President Obama's use of a mechanical "autopen" to sign the new PATRIOT Act extension from abroad has at least one Republican lawmaker worried about a "dangerous precedent." According to Rep. Tom Graves (R-GA), using a machine to sign legislation could one day bring about a dystopia in which robotic writing utensils are used to enact all manner of phony legislation.
"I thought it was a joke at first, but the President did, in fact, authorize an autopen to sign the Patriot Act extension into law," Rep. Tom Graves (R-GA) said in a statement. "Consider the dangerous precedent this sets. Any number of circumstances could arise in the future where the public could question whether or not the president authorized the use of an autopen. For example, if the president is hospitalized and not fully alert, can a group of aggressive Cabinet members interpret a wink or a squeeze of the hand as approval of an autopen signing? I am very concerned about what this means for future presidential orders, whether they be signing bills into law, military orders, or executive orders."

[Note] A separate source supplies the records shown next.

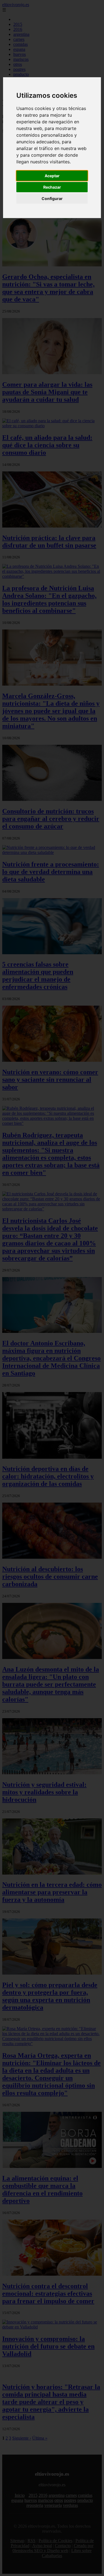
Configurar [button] (52, 198)
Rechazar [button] (52, 187)
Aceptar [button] (52, 175)
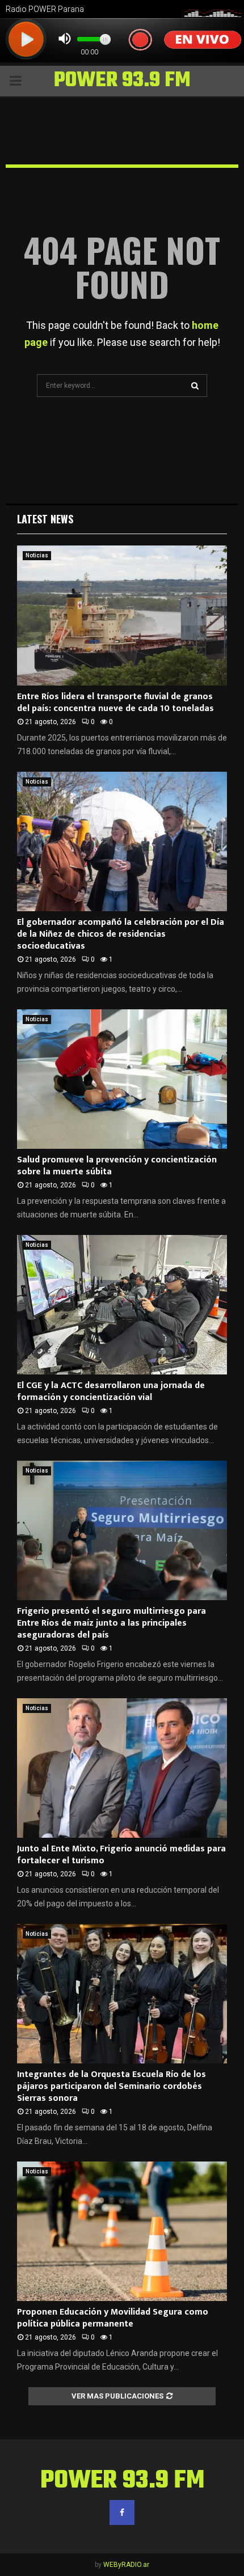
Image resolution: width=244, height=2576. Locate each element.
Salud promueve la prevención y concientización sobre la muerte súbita (117, 1165)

Graves has written a letter to the White House requesting further details on the process, such as whether Obama saw the PATRIOT Act bill before he signed it. The use of the "autopen" was deemed Constitutional
by the Bush administration's Office of Legal Counsel in 2005, but former press secretary Ari Fleischer told ABC News on Friday that Bush never used the device
during his time in office. Graves wrote in his statement that he is aware of the decision, but has "requested that President Obama provide a detailed explanation of his authority to delegate this responsibility to a surrogate, whether it is human, machine, or otherwise."